*** TASK INPUTS ***

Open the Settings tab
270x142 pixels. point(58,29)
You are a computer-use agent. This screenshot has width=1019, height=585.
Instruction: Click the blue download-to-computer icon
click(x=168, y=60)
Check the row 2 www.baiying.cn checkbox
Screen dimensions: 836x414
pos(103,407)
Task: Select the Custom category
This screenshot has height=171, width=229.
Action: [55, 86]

*** End of TASK INPUTS ***
*** TASK INPUTS ***

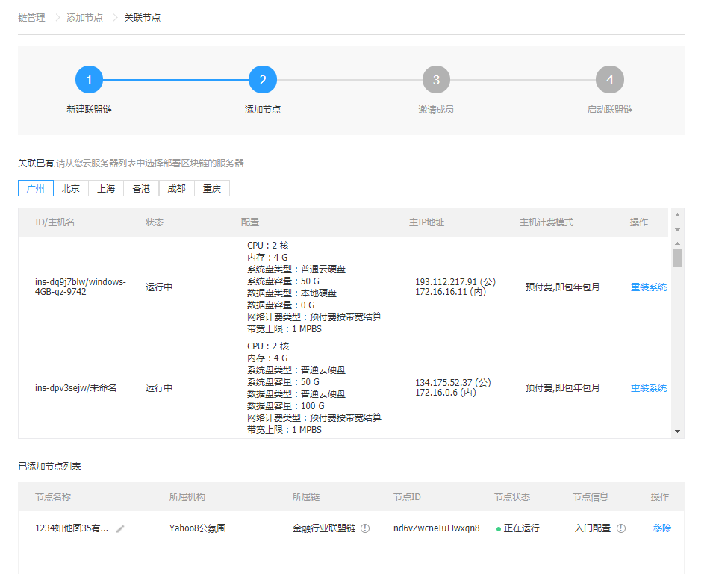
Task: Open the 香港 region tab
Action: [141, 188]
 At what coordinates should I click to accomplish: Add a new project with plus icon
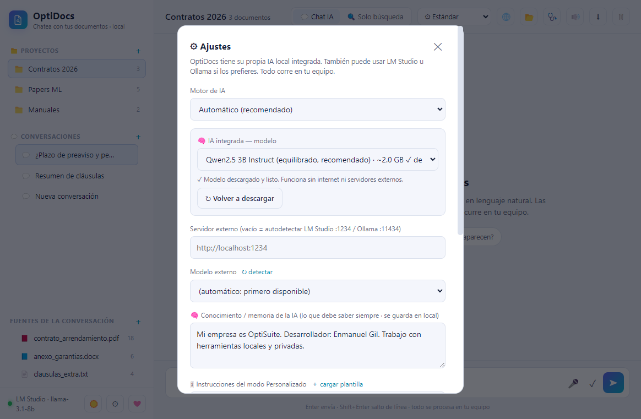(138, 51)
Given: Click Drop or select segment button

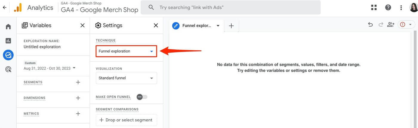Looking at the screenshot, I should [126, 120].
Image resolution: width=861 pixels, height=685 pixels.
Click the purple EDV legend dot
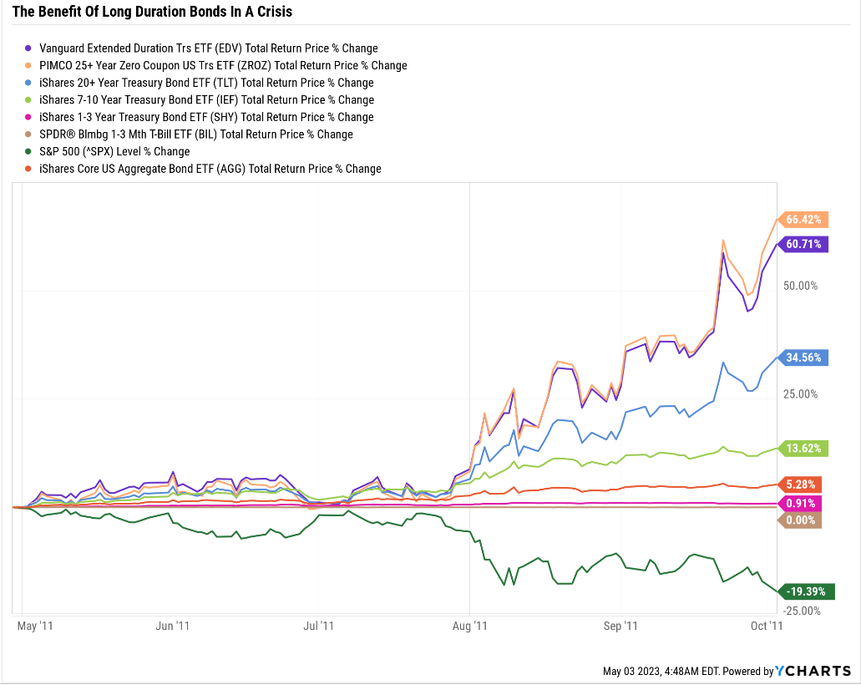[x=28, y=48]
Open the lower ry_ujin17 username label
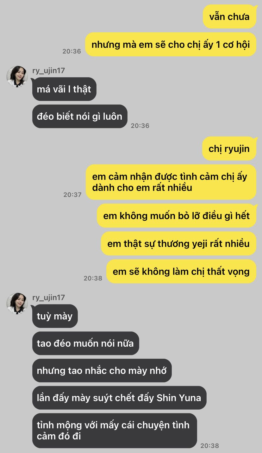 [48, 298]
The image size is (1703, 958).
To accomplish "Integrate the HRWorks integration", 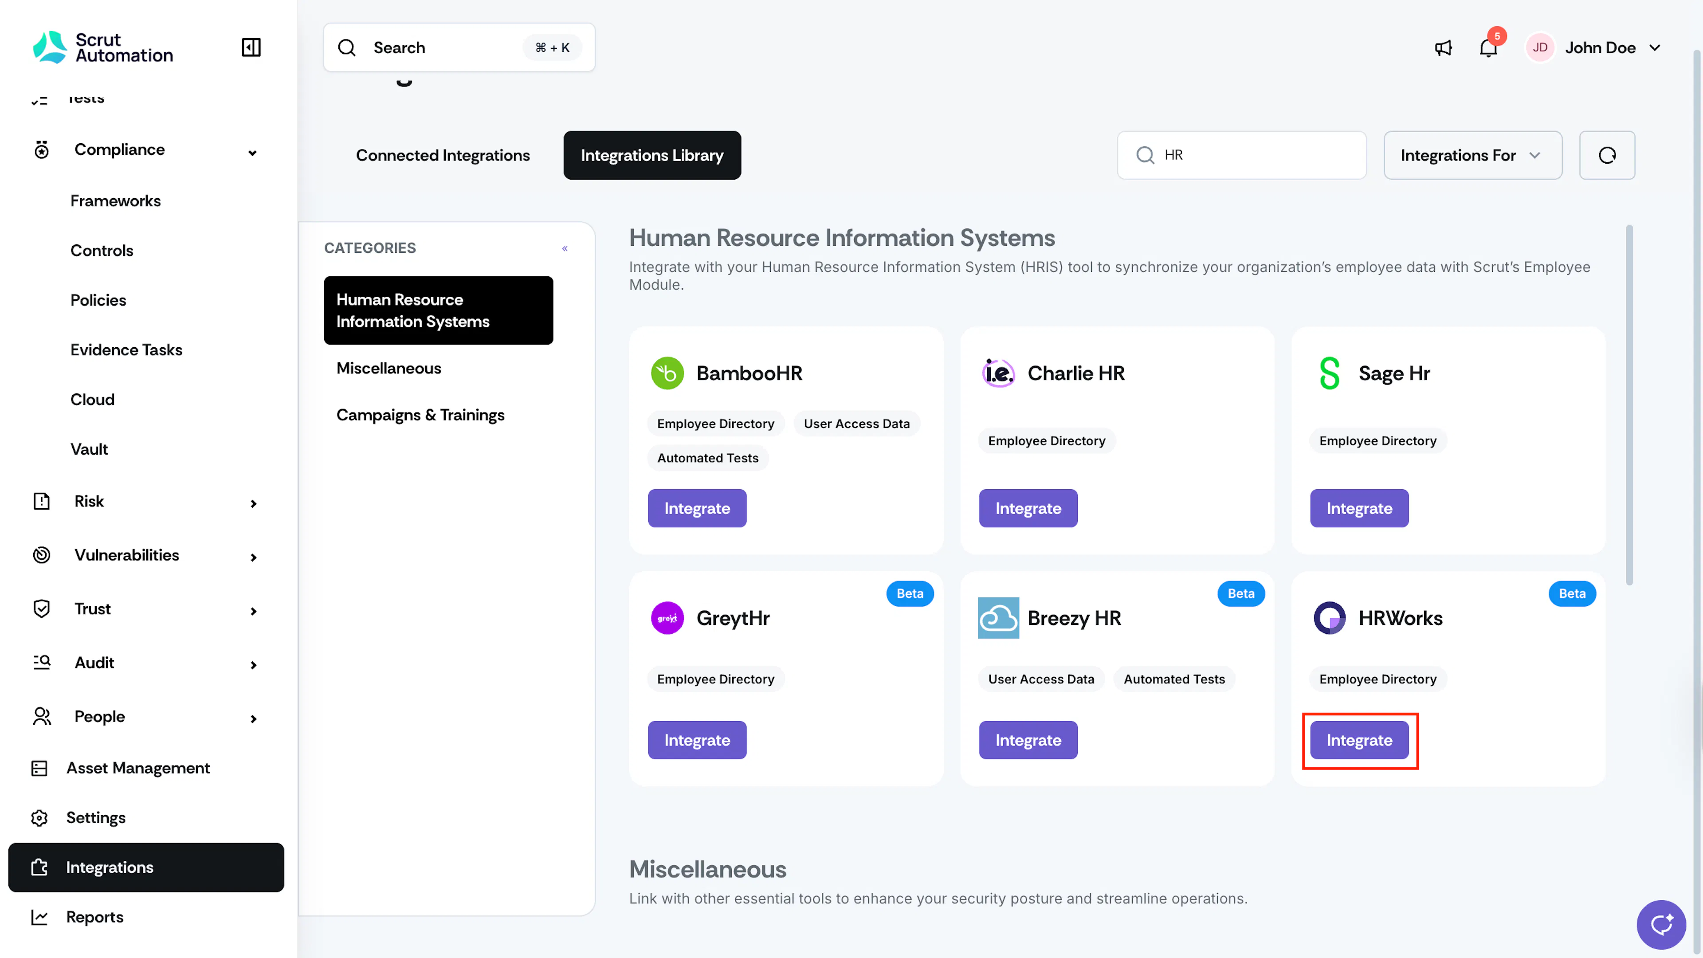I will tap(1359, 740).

*** End of TASK INPUTS ***
*** TASK INPUTS ***

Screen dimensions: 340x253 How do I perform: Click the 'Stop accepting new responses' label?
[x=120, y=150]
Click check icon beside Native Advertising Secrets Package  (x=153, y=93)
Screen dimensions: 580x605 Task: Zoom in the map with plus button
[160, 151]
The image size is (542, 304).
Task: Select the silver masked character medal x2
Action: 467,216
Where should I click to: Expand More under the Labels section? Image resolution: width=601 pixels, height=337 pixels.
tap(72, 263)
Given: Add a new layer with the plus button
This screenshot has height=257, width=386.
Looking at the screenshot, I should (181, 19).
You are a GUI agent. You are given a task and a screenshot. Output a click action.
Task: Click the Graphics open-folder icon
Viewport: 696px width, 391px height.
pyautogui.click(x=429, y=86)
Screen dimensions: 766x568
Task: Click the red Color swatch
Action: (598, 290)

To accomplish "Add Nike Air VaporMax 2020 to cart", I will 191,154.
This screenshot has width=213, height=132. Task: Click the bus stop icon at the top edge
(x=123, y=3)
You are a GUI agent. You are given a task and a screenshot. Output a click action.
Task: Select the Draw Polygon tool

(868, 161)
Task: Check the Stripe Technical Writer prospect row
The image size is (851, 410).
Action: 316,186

*** End of TASK INPUTS ***

- [WORK REQUIRED]: Copy range, inclusive: the line holding "This screenshot has width=213, height=132." to the line holding "Task: Check the". Reproduce exactly those lines of the records above and no others.

- [RESPONSE TO THIS EXERCISE]:
This screenshot has width=213, height=132. Task: Click the bus stop icon at the top edge
(x=123, y=3)
You are a GUI agent. You are given a task and a screenshot. Output a click action.
Task: Select the Draw Polygon tool

(868, 161)
Task: Check the Stripe Technical Writer prospect row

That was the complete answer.